Task objective:
Look for the word "avatar" in the material below, then report each line where it occurs.

Available records:
........
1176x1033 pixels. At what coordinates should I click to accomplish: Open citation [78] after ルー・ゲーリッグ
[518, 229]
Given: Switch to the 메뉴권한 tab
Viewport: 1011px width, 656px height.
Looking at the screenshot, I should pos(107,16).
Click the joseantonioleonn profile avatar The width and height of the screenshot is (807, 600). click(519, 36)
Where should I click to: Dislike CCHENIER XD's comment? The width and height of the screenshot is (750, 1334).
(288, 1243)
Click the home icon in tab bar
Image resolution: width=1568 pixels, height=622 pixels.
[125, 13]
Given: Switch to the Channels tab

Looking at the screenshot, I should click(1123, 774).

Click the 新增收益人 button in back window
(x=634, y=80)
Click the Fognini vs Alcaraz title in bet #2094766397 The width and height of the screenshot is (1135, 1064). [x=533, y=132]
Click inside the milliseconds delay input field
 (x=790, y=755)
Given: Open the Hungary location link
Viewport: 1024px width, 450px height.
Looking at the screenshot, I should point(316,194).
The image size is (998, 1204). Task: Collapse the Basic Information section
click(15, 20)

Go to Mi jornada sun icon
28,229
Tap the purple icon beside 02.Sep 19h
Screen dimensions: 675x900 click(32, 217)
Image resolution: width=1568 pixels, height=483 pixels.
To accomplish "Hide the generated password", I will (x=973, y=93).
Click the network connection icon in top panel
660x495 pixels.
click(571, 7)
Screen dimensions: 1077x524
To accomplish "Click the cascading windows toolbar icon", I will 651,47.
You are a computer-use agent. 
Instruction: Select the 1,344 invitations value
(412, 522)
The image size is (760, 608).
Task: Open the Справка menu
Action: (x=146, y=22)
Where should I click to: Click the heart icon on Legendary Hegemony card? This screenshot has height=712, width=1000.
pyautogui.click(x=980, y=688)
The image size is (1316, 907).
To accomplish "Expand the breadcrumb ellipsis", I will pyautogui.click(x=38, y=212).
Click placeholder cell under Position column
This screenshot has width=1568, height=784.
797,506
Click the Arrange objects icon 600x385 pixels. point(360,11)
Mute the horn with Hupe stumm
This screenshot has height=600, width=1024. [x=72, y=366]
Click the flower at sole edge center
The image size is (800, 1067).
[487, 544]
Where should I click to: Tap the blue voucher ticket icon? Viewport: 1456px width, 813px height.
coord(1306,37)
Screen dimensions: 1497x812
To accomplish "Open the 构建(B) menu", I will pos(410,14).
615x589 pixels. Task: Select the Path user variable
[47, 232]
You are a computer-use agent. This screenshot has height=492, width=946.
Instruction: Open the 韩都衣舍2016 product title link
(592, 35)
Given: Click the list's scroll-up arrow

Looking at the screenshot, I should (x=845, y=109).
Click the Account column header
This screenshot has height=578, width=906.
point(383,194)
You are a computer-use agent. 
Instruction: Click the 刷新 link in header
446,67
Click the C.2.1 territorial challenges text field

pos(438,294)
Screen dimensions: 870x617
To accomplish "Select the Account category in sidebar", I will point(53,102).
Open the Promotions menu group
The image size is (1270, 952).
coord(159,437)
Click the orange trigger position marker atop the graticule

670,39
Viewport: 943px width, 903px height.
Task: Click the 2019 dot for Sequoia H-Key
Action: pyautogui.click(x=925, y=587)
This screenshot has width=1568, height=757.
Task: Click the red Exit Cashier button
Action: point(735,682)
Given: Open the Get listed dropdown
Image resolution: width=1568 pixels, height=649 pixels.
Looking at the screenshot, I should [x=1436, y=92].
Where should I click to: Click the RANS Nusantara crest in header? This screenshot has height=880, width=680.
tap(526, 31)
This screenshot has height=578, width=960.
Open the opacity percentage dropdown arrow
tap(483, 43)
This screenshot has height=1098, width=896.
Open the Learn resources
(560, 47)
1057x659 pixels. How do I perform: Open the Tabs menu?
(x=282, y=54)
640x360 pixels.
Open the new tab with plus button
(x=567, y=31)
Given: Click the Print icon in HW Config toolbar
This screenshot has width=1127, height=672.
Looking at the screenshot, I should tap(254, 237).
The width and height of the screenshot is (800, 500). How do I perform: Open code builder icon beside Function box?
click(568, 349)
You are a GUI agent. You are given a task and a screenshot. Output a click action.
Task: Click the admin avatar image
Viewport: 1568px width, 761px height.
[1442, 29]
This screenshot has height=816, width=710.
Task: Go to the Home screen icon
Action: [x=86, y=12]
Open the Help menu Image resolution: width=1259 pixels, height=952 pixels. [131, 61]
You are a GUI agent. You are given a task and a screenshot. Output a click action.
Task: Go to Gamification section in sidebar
........
Task response:
Click the joseantonioleonn profile avatar The width and height of the screenshot is (807, 600). click(519, 36)
Task: Click the admin avatar image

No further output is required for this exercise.